Idol 2006 finalists
- McPherson Baea Winner

Idol 2007 finalists
- Fay Indu Winner

Idol 2008 finalists
- David Auna Winner
- Becky Maetia Runner-up
- Philip Carlos 2nd runner-up

Idol 2009 finalists
- Jeddy Dyer Winner

Idol 2010 finalists
- Josh Bshaller Pa'ahanua Winner

Idol 2011 finalists
- Grace Andrew Winner
- Annet Auga Runner-up
- Jimmy Kalua'ae 2nd runner-up

= Solo Icon =

Solo Icon, formerly Solo Idol, is a Solomon Islands yearly singing competition, established in 2006 but not part of the Idol franchise. McPherson Baea won the inaugural competition, and Fay Indu was the winner of Solo Idol in 2007. David Auna won Solo Idol 2008, and Jeddy Dyer was the winner in 2009; Solo Icon 2010 was won by Joshua Bshaller Pa'ahanua.

The competition was named "Solo Idol" from 2006 to 2008, but changed its name to "Solo Icon" in 2009.

==2008 Idol==

The 2008 Solo Idol competition was jointly organised by the Ministry of Women, Youth and Children's Affairs, and the Global Leadership Youth Nexus (GLYN).
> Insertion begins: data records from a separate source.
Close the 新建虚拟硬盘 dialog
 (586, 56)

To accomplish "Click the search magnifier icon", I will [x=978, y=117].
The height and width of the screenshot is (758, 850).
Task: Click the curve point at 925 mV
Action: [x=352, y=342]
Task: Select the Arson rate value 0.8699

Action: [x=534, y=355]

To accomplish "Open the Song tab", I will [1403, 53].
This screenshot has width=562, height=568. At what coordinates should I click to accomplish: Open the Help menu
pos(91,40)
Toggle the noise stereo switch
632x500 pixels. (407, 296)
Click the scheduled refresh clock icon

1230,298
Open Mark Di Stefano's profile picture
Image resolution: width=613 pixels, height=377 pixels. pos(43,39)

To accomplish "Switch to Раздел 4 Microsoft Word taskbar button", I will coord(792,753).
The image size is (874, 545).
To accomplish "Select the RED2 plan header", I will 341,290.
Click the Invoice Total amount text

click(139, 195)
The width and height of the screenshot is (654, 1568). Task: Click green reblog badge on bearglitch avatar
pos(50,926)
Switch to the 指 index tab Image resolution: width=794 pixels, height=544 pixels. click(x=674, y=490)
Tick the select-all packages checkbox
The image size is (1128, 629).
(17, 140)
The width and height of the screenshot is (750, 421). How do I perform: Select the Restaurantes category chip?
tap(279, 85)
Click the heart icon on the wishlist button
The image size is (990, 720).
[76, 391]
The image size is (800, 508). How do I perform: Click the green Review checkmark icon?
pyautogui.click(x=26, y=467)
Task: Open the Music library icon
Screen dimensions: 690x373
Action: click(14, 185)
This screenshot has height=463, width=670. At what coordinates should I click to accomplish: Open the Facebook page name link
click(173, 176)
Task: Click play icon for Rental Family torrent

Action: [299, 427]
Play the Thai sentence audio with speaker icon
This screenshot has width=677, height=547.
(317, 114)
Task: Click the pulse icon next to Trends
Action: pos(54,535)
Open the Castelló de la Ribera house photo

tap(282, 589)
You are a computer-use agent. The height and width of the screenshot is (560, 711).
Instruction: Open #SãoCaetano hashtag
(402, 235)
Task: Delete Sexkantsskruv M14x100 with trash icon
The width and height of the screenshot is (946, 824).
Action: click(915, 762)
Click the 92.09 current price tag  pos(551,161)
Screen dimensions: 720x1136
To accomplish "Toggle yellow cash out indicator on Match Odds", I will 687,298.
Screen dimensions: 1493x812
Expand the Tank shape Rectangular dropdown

The theme was "I am a Nation Builder".

2004 Australian Idol finalist Hayley Jensen participated, "conducting a workshop with the finalists" according to a representative of the organising committee. Jensen's participation was assisted by the Australian High Commission in Honiara, with the aim of "foster[ing] relationships between Australian and Solomon Islands' artists".

The final was held on 7 September. David Auna won with the song "Angels brought me here", by Guy Sebastian. There was subsequently some criticism due to his brother being one of the four judges. Becky Maetia was runner-up, while Philip Carlos was second runner-up.

A junior competition was also held, which Rachael Sarei won with the song "Power of Love" by Celine Dion. Runners-up were Richy Saeni and Betsy Luitolo.

==2009 Icon==
The 2009 edition received support from Australia, which provided a cheque for SI$30,000. The Australian High Commission in Honiara also arranged for Kelvin Fahey, President of Hardrush Music, to "work with finalists on song writing and marketing". Fahey would also provide the competition's winner with a recording contract, for a CD to be distributed in the Solomon Islands and in Australia. The Solomon Times described this as "a huge opportunity to put Solomon Islands music on a world stage".

The winner was Jeddy Dyer, performing his self-composed song "Say No". The following year, he travelled to Australia to record his début album at Woodhead Studios.

==2010 Icon==
In the senior category, the following qualified for the semi-finals: Rexford Haro, Kevin Kahui, Josh Bshaller, Robert Ne’e, Shelton Pio, Dinah Sinah, Willy Salu, Daniel Joel and Spain Onorio. In the junior category, the qualifiers for the semi-final were Iyvon Sitobata, Kenny James, Luke Allen, Manddy Maggie and Angellar Raha.

Joshua Bshaller won the competition, and a flight to Australia to "record his first album with Australian music producer Kelvin Fahey of Hardrush Music".